Sunday, October 03, 2010

Book Review: "Obama's Wars"

Bob Woodward's books are something of a staple for me; as soon as a new one appears, I read it (in the meantime trying to avoid the breathless coverage of its revelations in the press before the publication date). Obama's Wars (just out from Simon & Schuster) is no different. I think of these books as little more than extra-long newspaper articles; without the benefit of hindsight that later historians will have, Woodward's journalism offers a fly-on-the-wall view of decision-making processes in all their messy, mind-numbing tedium and turf-guarding bluster.

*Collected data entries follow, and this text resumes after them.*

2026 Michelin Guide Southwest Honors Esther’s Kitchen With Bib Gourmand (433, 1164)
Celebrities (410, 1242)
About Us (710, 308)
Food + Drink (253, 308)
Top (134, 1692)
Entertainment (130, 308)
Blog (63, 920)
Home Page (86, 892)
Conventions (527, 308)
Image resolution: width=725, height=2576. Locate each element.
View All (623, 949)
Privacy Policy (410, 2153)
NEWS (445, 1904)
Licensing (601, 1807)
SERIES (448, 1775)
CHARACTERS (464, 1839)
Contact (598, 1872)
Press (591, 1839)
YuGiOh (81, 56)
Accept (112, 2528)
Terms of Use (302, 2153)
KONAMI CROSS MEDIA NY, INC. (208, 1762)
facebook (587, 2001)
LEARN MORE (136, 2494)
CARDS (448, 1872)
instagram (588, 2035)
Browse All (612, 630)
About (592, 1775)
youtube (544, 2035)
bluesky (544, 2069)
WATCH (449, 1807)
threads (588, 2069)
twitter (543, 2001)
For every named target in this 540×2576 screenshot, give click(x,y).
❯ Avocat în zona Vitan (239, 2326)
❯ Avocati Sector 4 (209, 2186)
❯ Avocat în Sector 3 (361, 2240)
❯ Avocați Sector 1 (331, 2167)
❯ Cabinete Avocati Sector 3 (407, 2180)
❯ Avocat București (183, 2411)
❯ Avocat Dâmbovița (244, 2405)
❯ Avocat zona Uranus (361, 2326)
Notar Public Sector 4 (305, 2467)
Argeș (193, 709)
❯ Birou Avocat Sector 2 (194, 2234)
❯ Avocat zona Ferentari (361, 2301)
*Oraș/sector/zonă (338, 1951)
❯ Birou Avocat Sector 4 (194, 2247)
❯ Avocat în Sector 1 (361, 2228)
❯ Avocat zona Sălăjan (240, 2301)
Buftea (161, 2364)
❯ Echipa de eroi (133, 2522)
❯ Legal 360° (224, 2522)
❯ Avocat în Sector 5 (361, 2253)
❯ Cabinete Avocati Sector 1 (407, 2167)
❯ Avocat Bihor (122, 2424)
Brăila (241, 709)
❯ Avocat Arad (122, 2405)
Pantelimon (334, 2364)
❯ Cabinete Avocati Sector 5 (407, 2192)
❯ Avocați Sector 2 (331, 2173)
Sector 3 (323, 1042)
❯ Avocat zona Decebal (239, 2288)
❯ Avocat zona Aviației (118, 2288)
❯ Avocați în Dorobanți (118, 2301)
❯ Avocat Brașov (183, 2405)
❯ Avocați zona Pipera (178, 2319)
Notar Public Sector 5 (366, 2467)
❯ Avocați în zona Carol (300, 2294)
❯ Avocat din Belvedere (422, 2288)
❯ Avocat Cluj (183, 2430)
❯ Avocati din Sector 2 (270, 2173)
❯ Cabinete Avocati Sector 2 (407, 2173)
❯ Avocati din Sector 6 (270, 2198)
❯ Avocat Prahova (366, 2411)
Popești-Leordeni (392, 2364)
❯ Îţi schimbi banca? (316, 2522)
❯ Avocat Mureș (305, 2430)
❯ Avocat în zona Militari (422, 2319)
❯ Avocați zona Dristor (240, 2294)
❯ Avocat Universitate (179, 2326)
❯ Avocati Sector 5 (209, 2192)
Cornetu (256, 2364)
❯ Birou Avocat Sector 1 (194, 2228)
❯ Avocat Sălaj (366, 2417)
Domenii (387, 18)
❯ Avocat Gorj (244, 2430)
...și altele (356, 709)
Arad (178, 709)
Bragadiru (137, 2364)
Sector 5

This book effectively chronicles the year from Obama's election through early December 2009, when he announced the 30,000-troop "surge" into Afghanistan that will - hopefully - culminate in the beginnings of a drawdown there in July 2011. It recreates through in-depth interviews with many of those involved the deliberations, deals and strategy sessions that ultimately led to that announcement, and then briefly recounts what's happened since (the sacking of DNI Dennis Blair and Afghanistan commander Stanley McChrystal, and the failed Times Square bombing attempt by Faisal Shahzad, for example).

What comes through loud and clear is the impression of a president deeply engaged with the decision-making process, who understands the consequences of his actions, and who treats his responsibilities as commander in chief with all the seriousness they deserve. Obama comes across as a leader who permits significant, even rancorous debate among his team, but who can grow impatient - and justifiably so - when he's not being given the full story or being presented with a complete set of options from his advisors.

I think the most frightening aspect of the book for me was the level to which the military commanders advising Obama seemed to be always pushing for more troops and a broadening of the mission in Afghanistan, and that they seemed impervious at times to the directives Obama passed along to them for ways to focus their efforts and offer him realistic alternative approaches. The level of personal animosity and tension between various members of the national security apparatus is more than a little worrying, but in the end it seems like the president has a good team and knows how to manage them well. The vice president comes off particularly well - he may get on everybody's nerves once in a while, but he's engaged, serious, and relentlessly realistic. Some others (most notably the national security advisor) don't emerge in such a flattering light.

The major question that this book raises, and that the players never seem to manage a clear answer to is how we can achieve our goals in Afghanistan without a stronger partner there (Karzai does not appear at this point to be the serious leader the country needs in order to get back on its feet), and how can we work with Pakistan to ensure that the Taliban and al-Qaeda are rooted out of their safe havens and thoroughly beaten back? These questions, which are certainly being handled every day by the administration and will be the subject of a thorough review at the end of the year, remain to be resolved - Woodward's got another book to write.